Of course I am interested only to the study of the origin of the haplogroups. If your haplotype comes from 23andMe, of course the test is limited, but may give some useful information. Have you run it in the "James Lick calculator"? If so, you could send me the results, otherwise you could send me the raw data. My address is gioiellotgnn06@gmail.com.
No nationalism in my researches. The nationalisms and the anti-Italians were in all those who said for so long that "Ex Oriente lux", that Europe was peopled from Middle East etc.
Now we know that Northern Anatolia was linked to Europe from Palaeolitic and Mesolitic, and that Southern Anatolia, Middle East, Iran were completely different.
I am only a scientist and have no religious prejudice. The word has to be given only to the facts.

MomOfZoha said...

@Gioiello

Thank you for your response. I have emailed you the results of the James Lick calculator. I appreciate help in interpretation.

Gioiello said...

Hello MomOfZoha,
as you can see, the calculator of James Lick (who is a friend of mine and a very kind person, and his work is for free too) is very good, as it takes into account all the possibilities given from the last Phylotree, and your father's mt may be many sunclades of hg. H and even some new one.
Thus, as 23andMe tests only obout 3000 SNPs out od 16569, only an FMS which tests all them could say which hg it belongs to.
Of course that it is an H107, with a back mutation in 16209 (or even an intermediate one between H-152C! and H107), can not be excluded, but only after having tested all the 16569 SNPs.
Y-J2 is probably born around the Caucasus, even though also Italy has some very old haplotypes, and very likely is there from many thousands of years. Unfortunately 23andMe tests only very few SNPs for saying more.

Regards, Gioiello

MomOfZoha said...
This comment has been removed by the author.
Gioiello said...

Hi MomOfZoha,
certainly your father in law isn't J2 neither R1a.
rs2032608 Y 21926112 G
i4000123 Y 2751678 A
--------------------------------------------------
i3000048 Y 15030752 C
--------------------------------------------------
rs17250887 Y 8558969 A
rs17250163 Y 21225770 C
--------------------------------------------------
rs17250121 Y 20837553 T (K)
rs4116821 Y 22072340 C (not P)
rs9341318 Y 22745051 T (not L-M22)
rs16980601 Y 15415115 A (not O)
rs16980641 Y 19279765 A (not NO)

He is positive for K but negative for NO and P. The SNPs tested are a few, and very likely he is a rare haplotype.
You should search on his account the SNPs tested from 23andMe and send them to me and how they may say that he is J2, what isn't true.

Regards, Gioiello

---------------------------
P.S. I apologize for all the misunderstandings:
rs2032672 Y 21893881 C (M70= T1a)
rs34179999 Y 16019072 G (L162: not T1a1)
L131=T1a2 not tested

Anyway it seems that 23andMe acted correctly, as I have always thought.

MomOfZoha said...

Gioello:

I did not send you my father-in-law's data only my father's! The analyses you are doing appear consistent with my father (not in-law).

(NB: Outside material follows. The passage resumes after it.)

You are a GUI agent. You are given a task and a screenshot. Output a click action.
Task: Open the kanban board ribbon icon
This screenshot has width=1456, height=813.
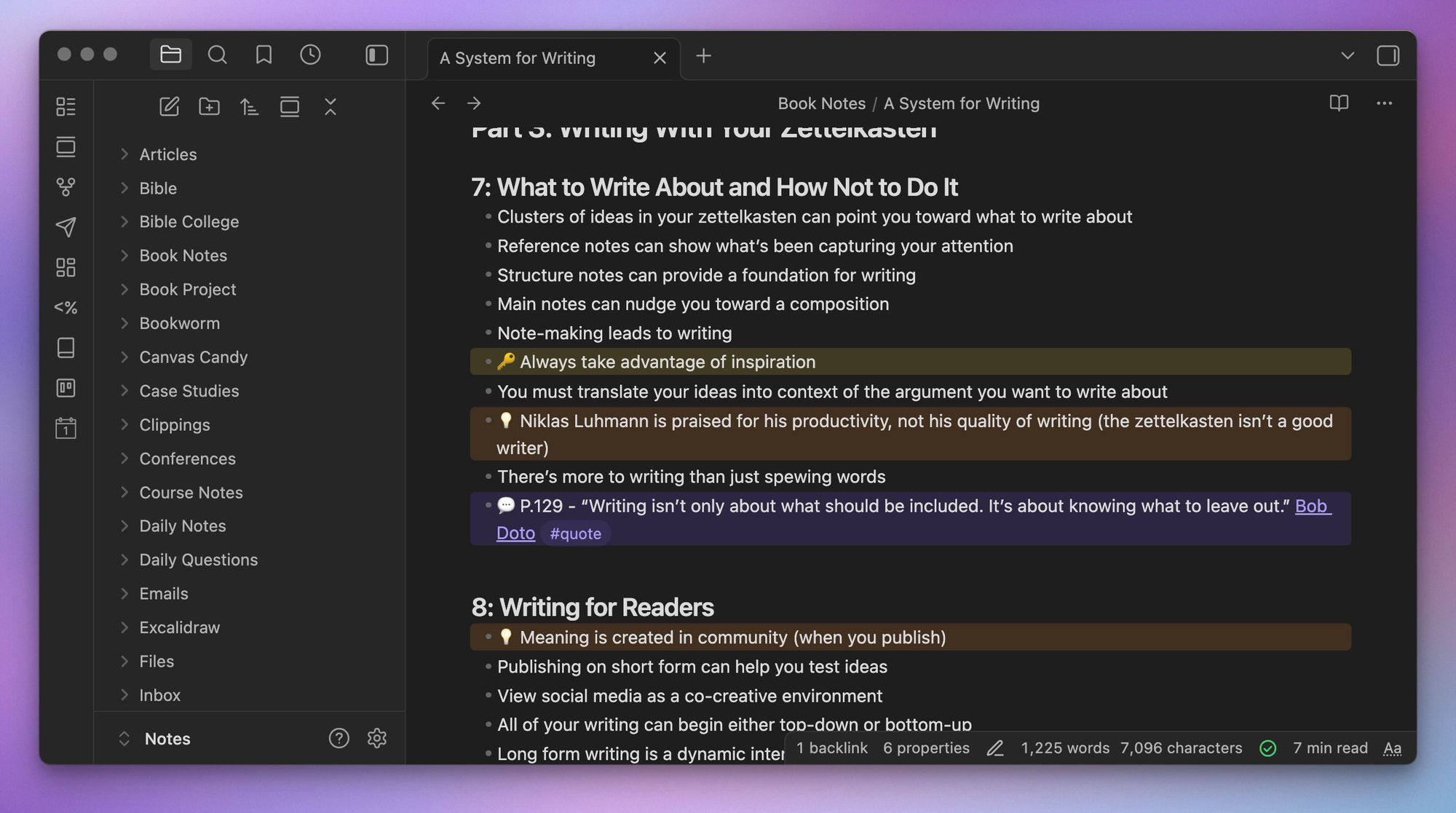click(x=66, y=388)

So the person you are analyzing is my father. 23andme stated him to be T Y-hg, and MorleyDNA stated him to be T1a Y-hg. Do you think he is not T either?

Again, the J2 (from 23andme) or R1a1 (from MorleyDNA) Y-DNA groupings are for my *husband*'s father (who is from Iran and Caucasus), and the J2a1a for my *mother's* father.

To be clear: My father, who is the one coming up mtDNA H107 "most likely" according to Haplogrep and James Lick has Y-DNA either
T or T1a
according to 23andme and MorleyDNA respectively.

You think he is not T?

And: Can we just continue by email instead of here?